(TASK STATEMENT) The answer must consist solely of the line that contains "You are a computer-use" and all subsequent lines of the data, each reproduced exactly.

(ENTRIES SHOWN)
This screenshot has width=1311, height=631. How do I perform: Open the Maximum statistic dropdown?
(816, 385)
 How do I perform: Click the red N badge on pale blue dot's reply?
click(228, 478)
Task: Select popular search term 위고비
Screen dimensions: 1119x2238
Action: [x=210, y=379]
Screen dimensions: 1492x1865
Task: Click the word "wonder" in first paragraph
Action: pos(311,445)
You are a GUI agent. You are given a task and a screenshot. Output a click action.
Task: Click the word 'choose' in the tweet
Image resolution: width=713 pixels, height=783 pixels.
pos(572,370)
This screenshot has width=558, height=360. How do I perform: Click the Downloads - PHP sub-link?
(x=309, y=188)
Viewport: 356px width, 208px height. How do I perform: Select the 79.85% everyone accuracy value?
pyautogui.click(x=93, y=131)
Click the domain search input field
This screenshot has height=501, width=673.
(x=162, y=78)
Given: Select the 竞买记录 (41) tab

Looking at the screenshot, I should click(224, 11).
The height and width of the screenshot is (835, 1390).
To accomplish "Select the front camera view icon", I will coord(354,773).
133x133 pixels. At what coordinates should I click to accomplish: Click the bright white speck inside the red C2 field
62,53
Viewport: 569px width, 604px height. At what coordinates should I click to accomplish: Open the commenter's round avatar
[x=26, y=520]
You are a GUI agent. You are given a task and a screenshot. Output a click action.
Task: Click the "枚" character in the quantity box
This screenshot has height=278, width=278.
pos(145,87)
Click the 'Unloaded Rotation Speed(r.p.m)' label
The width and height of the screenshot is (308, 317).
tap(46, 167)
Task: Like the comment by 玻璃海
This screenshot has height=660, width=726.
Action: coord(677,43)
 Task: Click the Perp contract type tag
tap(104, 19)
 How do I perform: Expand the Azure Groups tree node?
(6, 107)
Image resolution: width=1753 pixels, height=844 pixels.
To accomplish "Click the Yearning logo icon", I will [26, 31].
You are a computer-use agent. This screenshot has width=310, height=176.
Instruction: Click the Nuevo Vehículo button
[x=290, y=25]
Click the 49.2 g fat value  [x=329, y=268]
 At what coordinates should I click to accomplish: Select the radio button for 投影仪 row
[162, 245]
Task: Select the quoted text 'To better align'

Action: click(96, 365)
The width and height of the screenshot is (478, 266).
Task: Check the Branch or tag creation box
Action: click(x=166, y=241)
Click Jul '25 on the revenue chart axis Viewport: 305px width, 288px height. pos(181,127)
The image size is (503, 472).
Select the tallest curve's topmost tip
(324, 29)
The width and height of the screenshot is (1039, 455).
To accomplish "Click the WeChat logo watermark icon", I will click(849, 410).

(YOUR SOLUTION)
You are a computer-use agent. This screenshot has width=310, height=176.
Instruction: Click the Nuevo Vehículo button
[x=290, y=25]
Click the 49.2 g fat value  [x=329, y=268]
 At what coordinates should I click to accomplish: Select the radio button for 投影仪 row
[162, 245]
Task: Select the quoted text 'To better align'

Action: click(96, 365)
The width and height of the screenshot is (478, 266).
Task: Check the Branch or tag creation box
Action: click(x=166, y=241)
Click Jul '25 on the revenue chart axis Viewport: 305px width, 288px height. pos(181,127)
The image size is (503, 472).
Select the tallest curve's topmost tip
(324, 29)
The width and height of the screenshot is (1039, 455).
To accomplish "Click the WeChat logo watermark icon", I will click(849, 410).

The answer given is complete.